== Segment start ==

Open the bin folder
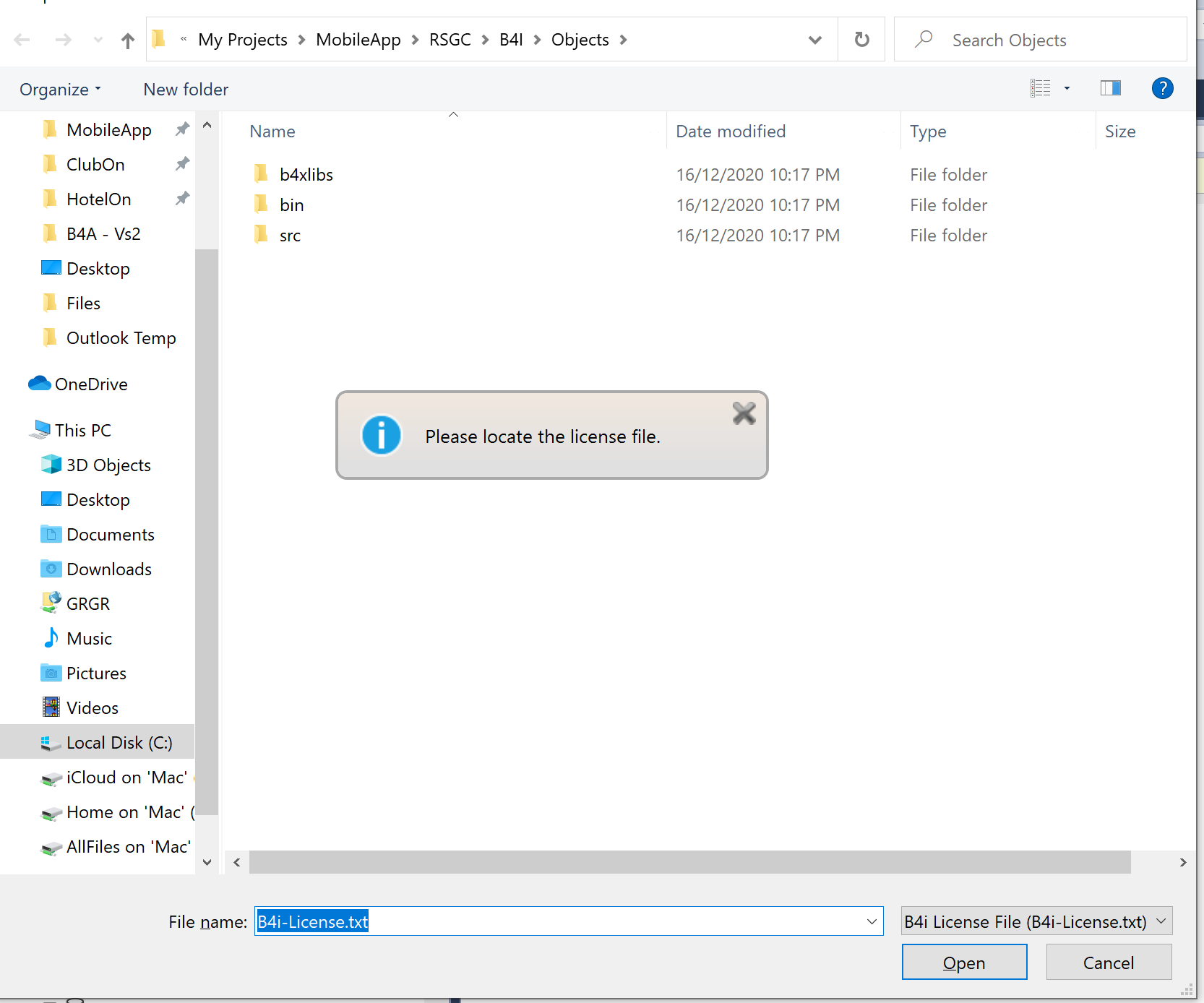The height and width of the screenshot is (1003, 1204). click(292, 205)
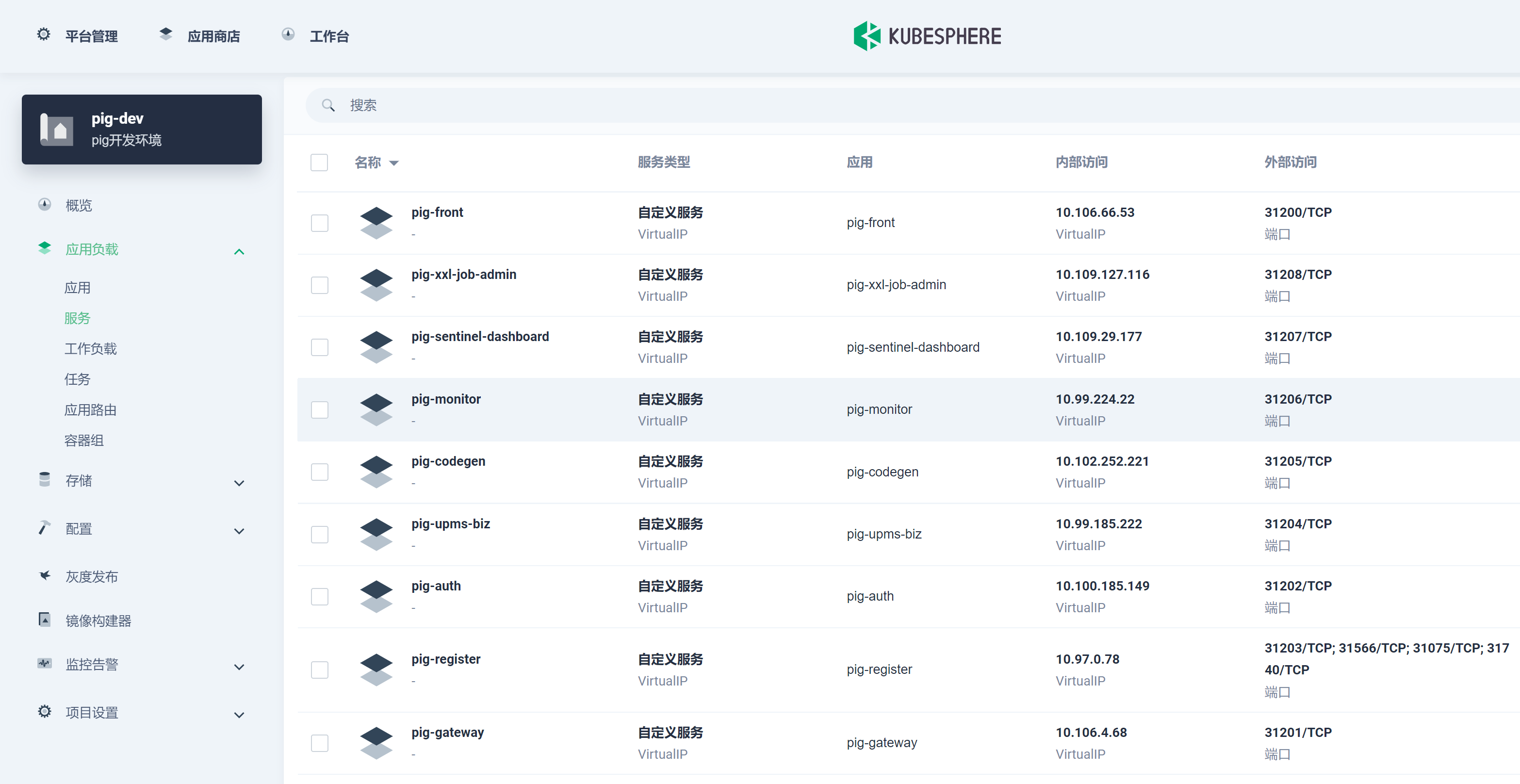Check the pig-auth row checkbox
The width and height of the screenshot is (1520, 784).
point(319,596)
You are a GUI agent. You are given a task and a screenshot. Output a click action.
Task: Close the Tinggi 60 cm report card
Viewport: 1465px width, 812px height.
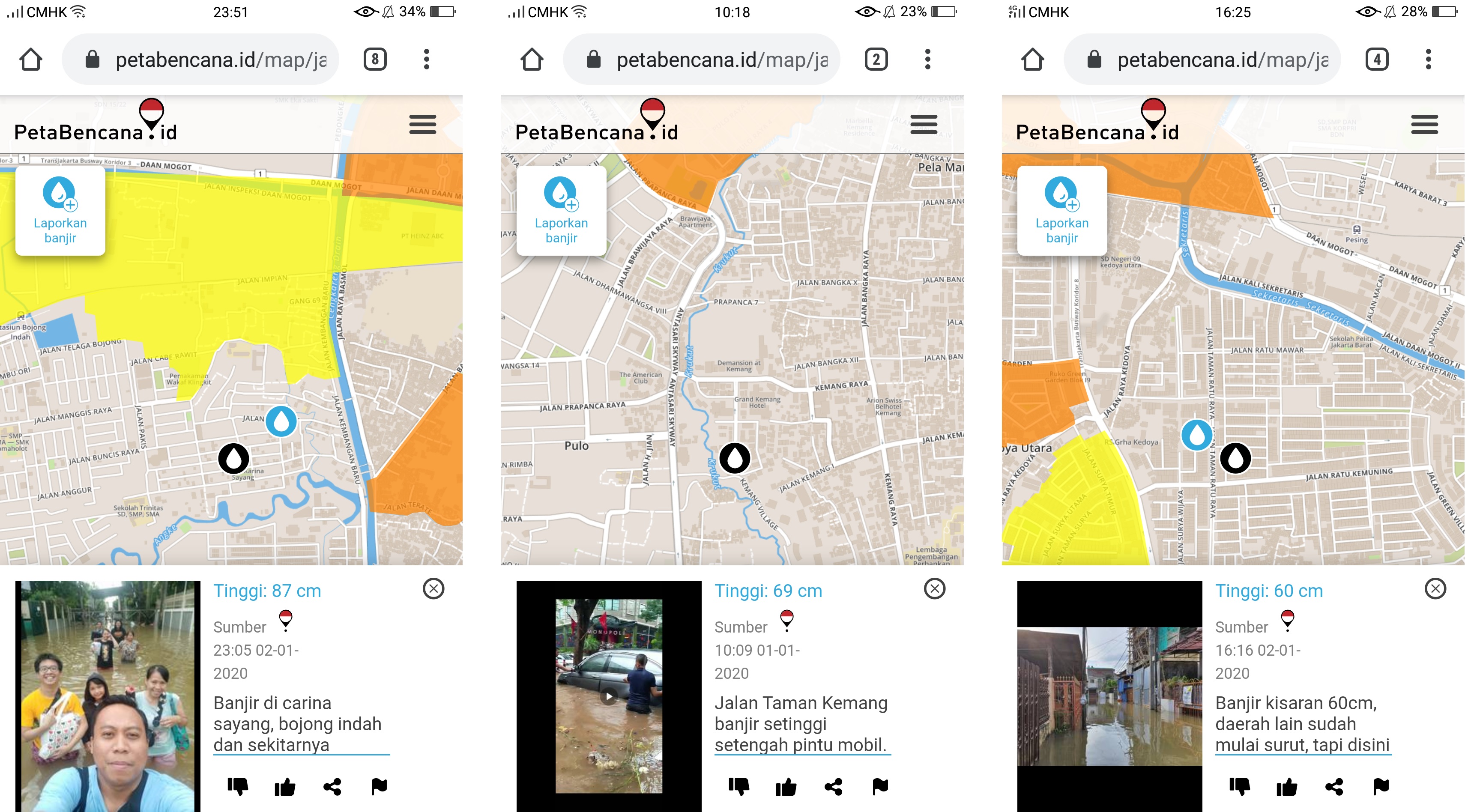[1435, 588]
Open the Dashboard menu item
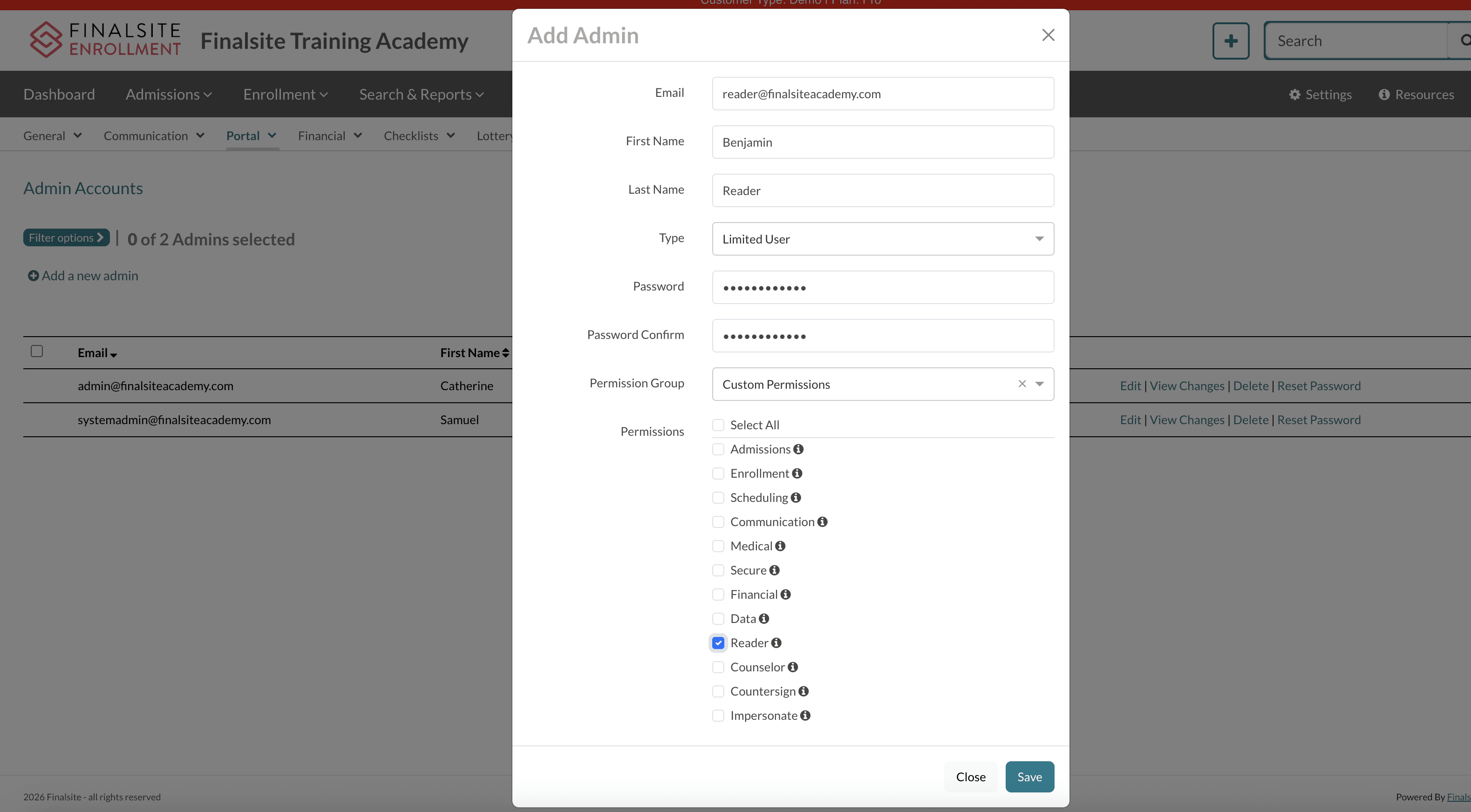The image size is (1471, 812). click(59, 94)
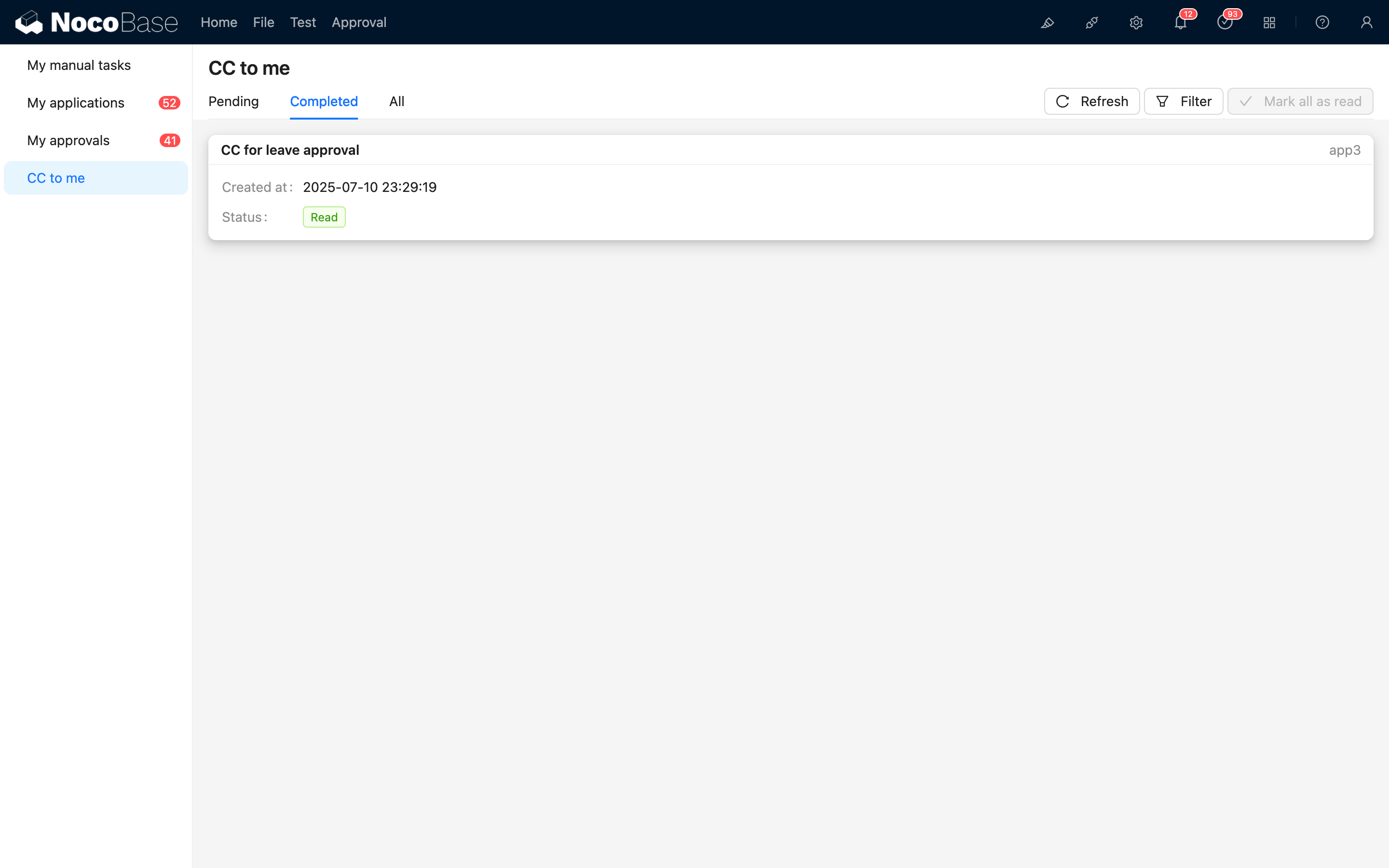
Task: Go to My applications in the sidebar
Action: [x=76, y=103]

== Segment end ==

**EXERCISE INSTRUCTIONS:** Each line of the listing is to be retyped exactly, and its pictures are to be dropped.

**SOLUTION:**
Open the bin folder
The height and width of the screenshot is (1003, 1204). click(292, 205)
Check the pig-auth row checkbox
The width and height of the screenshot is (1520, 784).
point(319,596)
You are a GUI agent. You are given a task and a screenshot. Output a click action.
Task: Close the Tinggi 60 cm report card
Viewport: 1465px width, 812px height.
[1435, 588]
Open the Dashboard menu item
The image size is (1471, 812). click(59, 94)
Task: Go to My applications in the sidebar
Action: [x=76, y=103]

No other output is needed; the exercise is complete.